++++ Document section
I am suprised I can’t find a small, cheap, good quality glycol chiller out there.
Was thinking of running glycol chiller in my Therminator instead of tap water with required ice bath pre-chiller to hit appropriate temperature. Tired of the pre-chiller mess and water hoses.
I have no great desire to build one from a refrigerated air conditioner/ice chest.
You can build one with a bucket of glycol in a fridge, a subersible pump, and some hoses. It’s not ideal, but it works.
I don’t think it will be nearly as effective for the use you are planning for.
Why? A glycol chiller is basically a container of cold liquid and a pump. His ground water in New Mexico is probably pretty warm in the Summer so anything cooler than his fermentation temperature is overkill. I do well with a bucket of ice water with a sump pump and a second plate chiller in line when needed.
Of note, keep your eyes open for bars with those “chilled” towers. They use little glycol chillers for the faucets.
Well an ice-bath prechiller is very inefficient and a waste of ice. The ice would be better served being used once ambient tap-water temp has been reached in the wort. Then once that has been achieved, using the ice-water in a closed loop is extremely effective and efficient. So if the jjflash changes his method slightly he will achieve what he desires without buying more equipment- potentially expensive equipment with unknown efficacy.
++++++++
++++ Record set
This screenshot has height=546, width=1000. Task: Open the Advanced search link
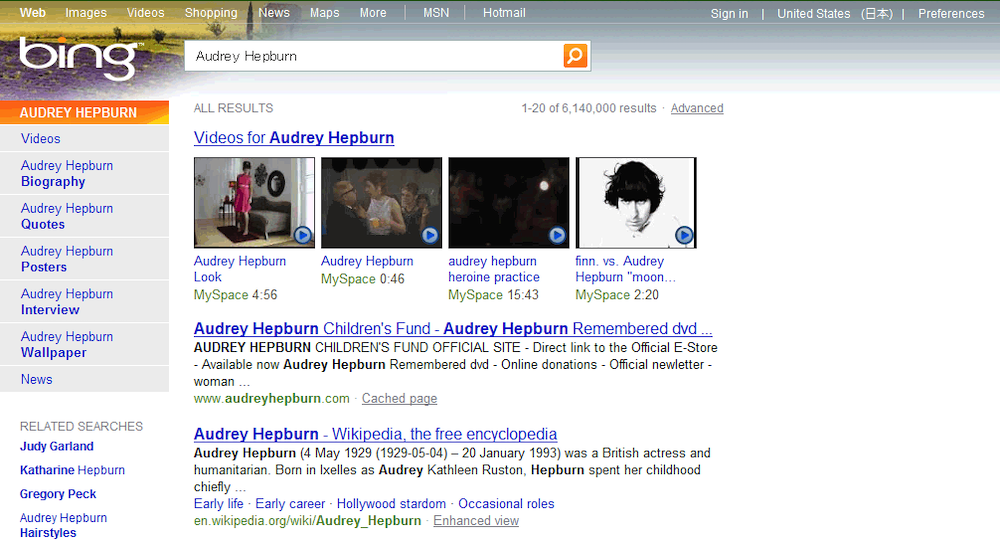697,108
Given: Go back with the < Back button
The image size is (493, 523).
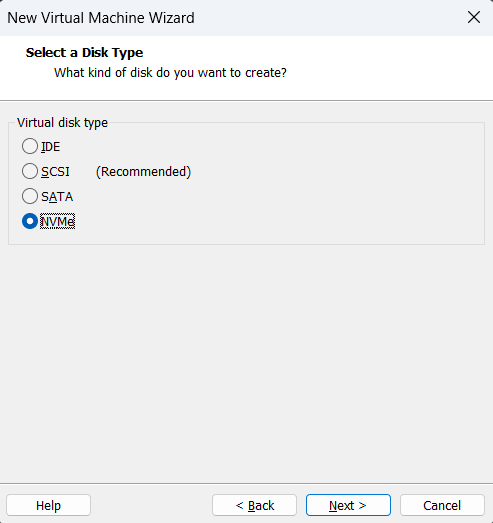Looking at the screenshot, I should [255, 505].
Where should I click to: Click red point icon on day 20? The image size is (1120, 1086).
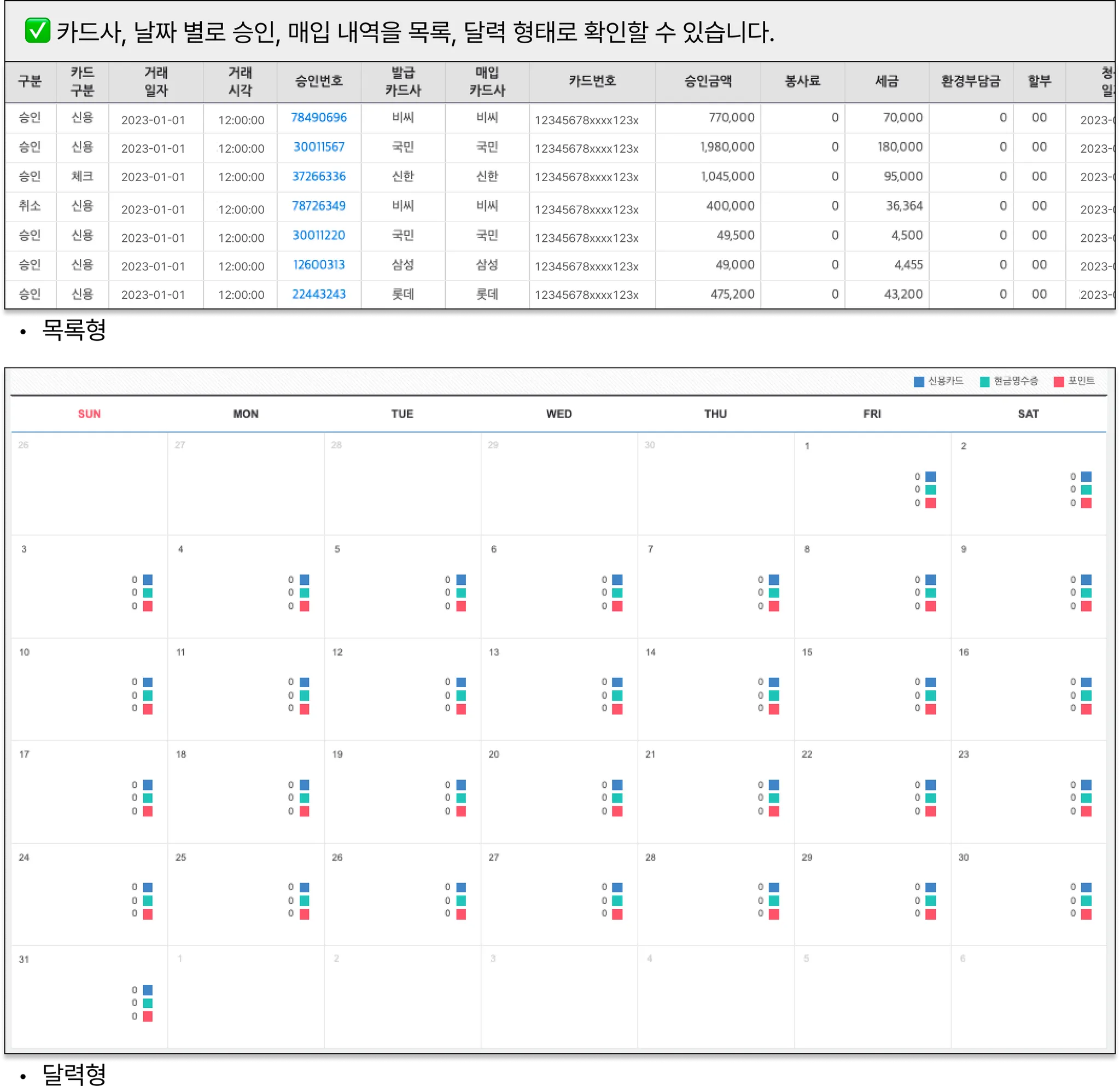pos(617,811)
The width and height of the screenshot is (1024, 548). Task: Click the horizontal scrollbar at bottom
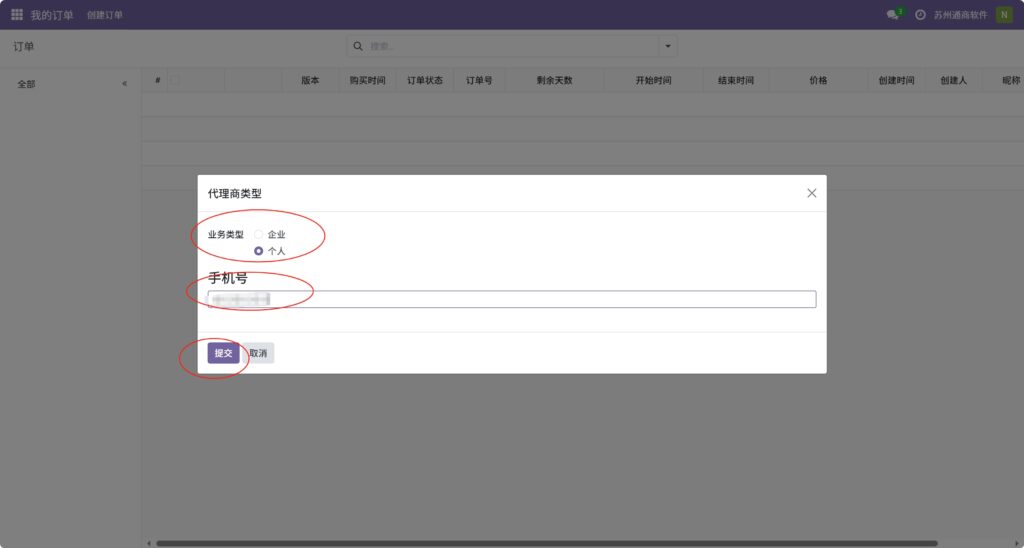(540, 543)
++++++++
Given request 1. According to the glycol chiller discussion, what places use small glycol chillers for their faucets?
Given request 2. Continue the forum discussion about glycol chillers from the point where it stops.
The listing comes from a different source than the glycol chiller discussion.

Exercise output 1. Bars with "chilled" towers.

Exercise output 2.
My concern is that a glycol chiller would not be able to regenerate the cooling fluid fast enough if used. It might work better substituted for the ice-water recirc described above but I doubt it. I’ve only heard of glycol chillers being used to keep fermenters cool.
Define “Cheap”.
That may be true for an immersion chiller… but the OP stated that he is using a Therminator. For a plate chiller, the wort will be chilling on the way to the fermenter which will require the ice water/glycol be used for the entire chill/transfer process. Efficiency improvements with this type of setup would be to slow the flow of ice water/glycol or increase the flow of wort based on chilling rate for maximum efficiency.
Glycol plate chillers are very common in breweries.
It’s going to make very little to no difference plate-chiller vs IC in an ice-water recirc. Also, it is a poor practice to try and emulate professional-scale breweries at the homebrew level.
But by all means waste your time, effort and money. I won’t stand in your way.
If you put the bucket of glycol in a freezer it will work better. But I tend to agree with euge, unless you have a very large bucket of glycol to start with you’re going to run out of chilling capacity too soon. You’re best bet if you are using an open fermenter like a bucket might be to use water into the bucket to get it as cold as you can, then use an immersion chiller in the bucket with the glycol pump going to chill it further. You’ll want to remove the coil before pitching your yeast or you’ll wind up with off flavors, unless you use stainless of course.
Unless you are going below 0C for your coolant, using glycol will be a waste. Water will work fine to temperatures just above freezing. If you are going to run your coolant below freezing, glycol is the way to go, a bucket inside a refrigerator will not chill any better with glycol than with water. As Tom said, a freezer will work better.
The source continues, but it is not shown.